I have sole custody of the boys. I make sure they get to school, take care of all of their medical appointments, help with 99% of their homework and take time off work when they are sick. My ex on the other hand? He takes them two nights per month (maybe a few extra nights during Christmas holidays), pays absolutely no child support, will not take them if they are sick and judges every single thing I do for them.
We all make bad decisions in life. I am not immune to that fact. His bad decisions however, were to become a drug dealer/user when the boys were 4 and 1. Cocaine, like many other drugs, isn’t very nice. It turns a person you know into someone you’d rather forget.

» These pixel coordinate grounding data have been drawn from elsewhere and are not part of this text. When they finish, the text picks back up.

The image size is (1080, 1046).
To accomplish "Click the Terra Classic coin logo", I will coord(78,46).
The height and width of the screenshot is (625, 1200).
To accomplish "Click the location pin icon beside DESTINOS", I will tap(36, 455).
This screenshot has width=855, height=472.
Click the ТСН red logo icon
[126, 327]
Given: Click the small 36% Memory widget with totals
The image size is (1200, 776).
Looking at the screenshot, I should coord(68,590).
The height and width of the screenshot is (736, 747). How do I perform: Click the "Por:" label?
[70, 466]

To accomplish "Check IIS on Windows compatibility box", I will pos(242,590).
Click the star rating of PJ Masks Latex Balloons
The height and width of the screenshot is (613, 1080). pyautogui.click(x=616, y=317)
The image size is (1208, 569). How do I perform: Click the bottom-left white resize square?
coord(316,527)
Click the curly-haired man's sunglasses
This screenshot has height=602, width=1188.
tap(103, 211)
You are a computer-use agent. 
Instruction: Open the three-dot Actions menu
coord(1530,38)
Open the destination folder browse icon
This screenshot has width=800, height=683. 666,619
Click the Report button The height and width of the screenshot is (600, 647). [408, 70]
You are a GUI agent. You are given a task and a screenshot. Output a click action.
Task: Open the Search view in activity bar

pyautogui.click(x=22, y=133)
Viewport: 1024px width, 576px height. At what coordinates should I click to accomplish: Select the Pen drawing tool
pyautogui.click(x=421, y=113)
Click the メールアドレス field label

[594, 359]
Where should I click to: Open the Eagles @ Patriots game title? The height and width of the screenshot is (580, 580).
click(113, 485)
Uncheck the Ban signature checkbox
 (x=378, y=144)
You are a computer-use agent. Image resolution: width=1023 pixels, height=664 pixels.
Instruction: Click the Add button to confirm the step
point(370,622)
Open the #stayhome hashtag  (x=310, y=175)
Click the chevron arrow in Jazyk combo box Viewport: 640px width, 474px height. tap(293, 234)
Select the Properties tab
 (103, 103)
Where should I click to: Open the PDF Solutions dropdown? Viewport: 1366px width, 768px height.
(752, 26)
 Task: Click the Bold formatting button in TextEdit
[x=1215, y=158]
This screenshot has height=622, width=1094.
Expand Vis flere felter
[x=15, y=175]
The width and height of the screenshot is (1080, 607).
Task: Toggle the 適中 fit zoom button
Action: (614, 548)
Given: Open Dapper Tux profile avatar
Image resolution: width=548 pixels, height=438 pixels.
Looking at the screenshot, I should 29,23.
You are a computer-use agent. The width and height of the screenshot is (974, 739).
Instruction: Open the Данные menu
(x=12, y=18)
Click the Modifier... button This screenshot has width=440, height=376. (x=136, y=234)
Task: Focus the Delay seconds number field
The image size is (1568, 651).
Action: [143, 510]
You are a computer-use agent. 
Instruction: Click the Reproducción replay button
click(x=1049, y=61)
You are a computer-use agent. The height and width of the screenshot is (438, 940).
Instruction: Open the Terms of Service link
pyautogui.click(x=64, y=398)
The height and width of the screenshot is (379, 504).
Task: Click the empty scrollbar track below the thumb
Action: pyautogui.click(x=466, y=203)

Constant sniffling, talking nonsense, a sense of grandiose, sleeping all day and staying up all night were some of the first things I noticed. Then came the mood swings–one minute he was like the person I married and the next he was almost unrecognizable–and the paranoia. Eventually it felt like sex was no longer consensual. I later learned that cocaine sometimes leaves users with a feeling of being a “sex god” and that it is known as an aphrodisiac. It may also influence users to make decisions they would not make sober including over-emphasis on personal desires and can increase feelings of confidence.
I eventually got to the point where I felt I just couldn’t take anymore and I called him out on it. I asked him what was going on and why he would do this to our family. He wanted to know who I was talking to and who was spreading these false things about him (I found the evidence all on my own–nobody had to tell me). He was angry that I would ever think of accusing him of doing those things. Then once he realized I wouldn’t believe him, he reasoned that he was only dealing to make extra money to support us. He wouldn’t tell me the truth and I couldn’t deal with him and his lies. Even though I was terrified of being alone, I told him he had to leave.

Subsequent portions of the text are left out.